Monday, June 19, 2017

More thoughts, and just plain provocateuring, on genomic causal complexity. . . .

Here are some follow-up reflections on my recent post about GWAS and kindred methods and claims.  I know I'm being contentious, but science has always been contentious.  However, socioeconomic issues (careers, salaries, etc) also enter the picture in a way that is relevant to the inertial nature of our profession.  Readers who haven't read Ludwik Fleck's 1930's volume on 'thought collectives', one preceding Kuhn's 'normal science/paradigm' discussion, should do that, because it's relevant to where we stand now.

The causal complexity of genetic control of quantitative traits was in principle understood by Fisher and others almost exactly century ago.  The development of mapping tools opened the door to seeing what that meant more specifically, at the genome level.

Some key facts about this, I think, are that when there is a strong single signal, we see segregation in families (when there are enough families, as there were in Utah for BRCA mapping), or some other indicator (detectable deletion chromosome detection in Wilm's tumor and perhaps something similar in Retinoblastoma).  Those were families and mainly monogenic in the Mendelian sense (that is, of the traits Mendel carefully chose to study for their simple states).

But BRCA and I think for different reasons, retinitis pigmentosa, mapping by association rather than families doesn't find these genes 'for' the trait.  They're individually strong, but relatively minor on a population and hence association-mapping sense.  And, in nearly all cases, even with 'single locus' diseases, once the gene is known, we see genotypic complexity, including often very low 'penetrance' (showing that 'the' gene isn't a single-locus cause by itself).

BRCA-associated breast cancer risk, once the gene was known and could specifically be typed, is very different even among women carrying known high-risk BRCA1/2 alleles, depend on cohort and the study.  The purported single-locus Hemochromatosis gene (HFE) mutations are associated with high risk in the original sample, in Utah if my recollection is correct, but the mutation does not cause the disease in other samples.  Even the classic PKU is not always caused by PAH alleles, not all pathogenic PAH alleles cause PKU.  Ditto for CF and the CFTR gene.  In some cases, at least, it is likely other interacting genes that in particular populations lead the target gene to seem causal in a Mendelian-like sense.

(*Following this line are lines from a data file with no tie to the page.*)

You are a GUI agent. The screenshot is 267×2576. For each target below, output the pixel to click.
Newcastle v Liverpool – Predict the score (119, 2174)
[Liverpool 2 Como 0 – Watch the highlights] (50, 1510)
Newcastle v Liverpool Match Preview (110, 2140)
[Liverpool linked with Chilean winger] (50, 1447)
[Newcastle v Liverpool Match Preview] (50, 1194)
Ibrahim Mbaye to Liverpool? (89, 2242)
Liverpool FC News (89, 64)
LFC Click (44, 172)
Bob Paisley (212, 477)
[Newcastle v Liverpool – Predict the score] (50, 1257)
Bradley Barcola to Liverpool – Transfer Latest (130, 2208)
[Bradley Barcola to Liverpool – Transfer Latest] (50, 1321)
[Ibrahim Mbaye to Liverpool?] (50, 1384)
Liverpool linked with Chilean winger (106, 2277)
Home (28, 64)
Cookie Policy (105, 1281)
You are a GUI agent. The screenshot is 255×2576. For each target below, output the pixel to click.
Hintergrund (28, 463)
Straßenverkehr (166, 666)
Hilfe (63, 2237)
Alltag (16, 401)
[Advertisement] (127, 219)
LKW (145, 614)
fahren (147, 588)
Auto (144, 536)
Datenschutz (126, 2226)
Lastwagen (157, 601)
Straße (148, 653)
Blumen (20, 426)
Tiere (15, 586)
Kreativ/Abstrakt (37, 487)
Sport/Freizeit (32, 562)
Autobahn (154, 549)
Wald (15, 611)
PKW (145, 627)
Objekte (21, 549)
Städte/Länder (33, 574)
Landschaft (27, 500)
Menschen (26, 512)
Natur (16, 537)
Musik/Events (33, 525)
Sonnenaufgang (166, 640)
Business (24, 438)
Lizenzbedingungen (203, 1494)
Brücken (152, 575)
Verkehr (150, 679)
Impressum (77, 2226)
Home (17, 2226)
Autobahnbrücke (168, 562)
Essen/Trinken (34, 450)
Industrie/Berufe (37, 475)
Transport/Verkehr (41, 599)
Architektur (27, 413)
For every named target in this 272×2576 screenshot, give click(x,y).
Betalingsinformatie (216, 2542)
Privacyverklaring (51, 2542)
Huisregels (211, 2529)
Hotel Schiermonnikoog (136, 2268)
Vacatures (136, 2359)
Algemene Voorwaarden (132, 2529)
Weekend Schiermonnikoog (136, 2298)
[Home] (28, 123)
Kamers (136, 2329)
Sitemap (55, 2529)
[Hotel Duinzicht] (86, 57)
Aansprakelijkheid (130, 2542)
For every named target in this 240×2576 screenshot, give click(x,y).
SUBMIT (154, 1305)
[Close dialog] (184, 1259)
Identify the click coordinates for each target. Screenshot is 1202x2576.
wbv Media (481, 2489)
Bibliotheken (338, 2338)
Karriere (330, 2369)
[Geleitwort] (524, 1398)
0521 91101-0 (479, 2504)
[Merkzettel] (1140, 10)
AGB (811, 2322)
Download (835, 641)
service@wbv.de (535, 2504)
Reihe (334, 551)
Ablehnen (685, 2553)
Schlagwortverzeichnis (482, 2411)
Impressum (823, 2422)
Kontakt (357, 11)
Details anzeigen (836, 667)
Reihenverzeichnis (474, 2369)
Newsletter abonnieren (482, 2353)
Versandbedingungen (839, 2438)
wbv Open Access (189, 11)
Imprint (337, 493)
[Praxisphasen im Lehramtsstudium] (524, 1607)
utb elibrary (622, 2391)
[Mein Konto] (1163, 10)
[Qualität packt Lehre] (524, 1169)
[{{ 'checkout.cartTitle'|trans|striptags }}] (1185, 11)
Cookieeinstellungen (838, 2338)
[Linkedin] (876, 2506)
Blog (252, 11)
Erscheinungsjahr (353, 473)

And of course there is now a substantial literature showing that individuals carrying dead (non-activated) disease-causing genes are walking around without the disease.  I think estimates have shown that each of us carries many (100 or so?) such genes, at least some if not all of which are diploid-negative.  If this doesn't suggest pervasive redundancy and the mappability problems I and others have written about, what does it suggest?

I will once again utter the apparently off-color factor that few want to acknowledge or say in mixed company: somatic mutation. Enough said on that black-box subject.

And while invoking the Truth's name in vain, I'll just whisper here another off-color word: environment.  Enough said on that black-box subject, too.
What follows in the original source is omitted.